Os novos miseráveis

Os Novos Miseráveis

Nesta mudança de liderança em Angola lembrei-me deste texto retirado do livro Vozes da Liberdade. Este extracto sempre conseguiu trazer-me desconforto, apesar de ser o reflexo exacto do que tenho como minha felicidade social e individual.

Carta de Victor Hugo a Alphonse de Lamartine 24/Julho/1862.

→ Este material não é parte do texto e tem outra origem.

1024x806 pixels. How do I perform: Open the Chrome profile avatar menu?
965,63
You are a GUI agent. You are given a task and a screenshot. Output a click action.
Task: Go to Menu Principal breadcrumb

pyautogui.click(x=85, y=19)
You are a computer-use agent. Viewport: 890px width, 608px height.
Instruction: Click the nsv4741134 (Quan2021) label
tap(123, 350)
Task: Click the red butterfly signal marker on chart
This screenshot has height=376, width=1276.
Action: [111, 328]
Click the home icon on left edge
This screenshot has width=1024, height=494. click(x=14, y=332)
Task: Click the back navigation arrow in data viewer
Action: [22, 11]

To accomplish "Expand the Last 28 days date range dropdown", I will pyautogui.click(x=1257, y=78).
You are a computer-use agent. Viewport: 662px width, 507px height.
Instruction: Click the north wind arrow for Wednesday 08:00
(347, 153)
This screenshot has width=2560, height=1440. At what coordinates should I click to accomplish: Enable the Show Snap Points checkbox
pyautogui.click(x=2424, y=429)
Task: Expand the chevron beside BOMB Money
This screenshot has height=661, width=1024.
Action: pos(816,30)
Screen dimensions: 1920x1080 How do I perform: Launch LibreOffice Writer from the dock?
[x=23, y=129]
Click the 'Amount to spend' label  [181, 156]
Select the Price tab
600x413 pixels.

“Sim, uma sociedade que admite a miséria,

sim, uma religião que admite o Inferno,

sim, uma humanidade que admite a guerra,

parecem-me uma sociedade, uma religião e uma humanidade inferiores,

e é para a sociedade excelsa, para a humanidade excelsa, para a religião excelsa que eu tendo: Sociedade sem rei,

humanidades sem fronteiras,

religião sem livro.

Sim, combato o padre que vende a mentira e o juiz que pratica a injustiça. Universalizar a propriedade, o que é contrário de aboli-la, suprimindo o parasitismo, significa chegar a este fim: Todo o homem proprietário e nenhum homem dono

Aí está, para mim, a verdadeira economia social e politica.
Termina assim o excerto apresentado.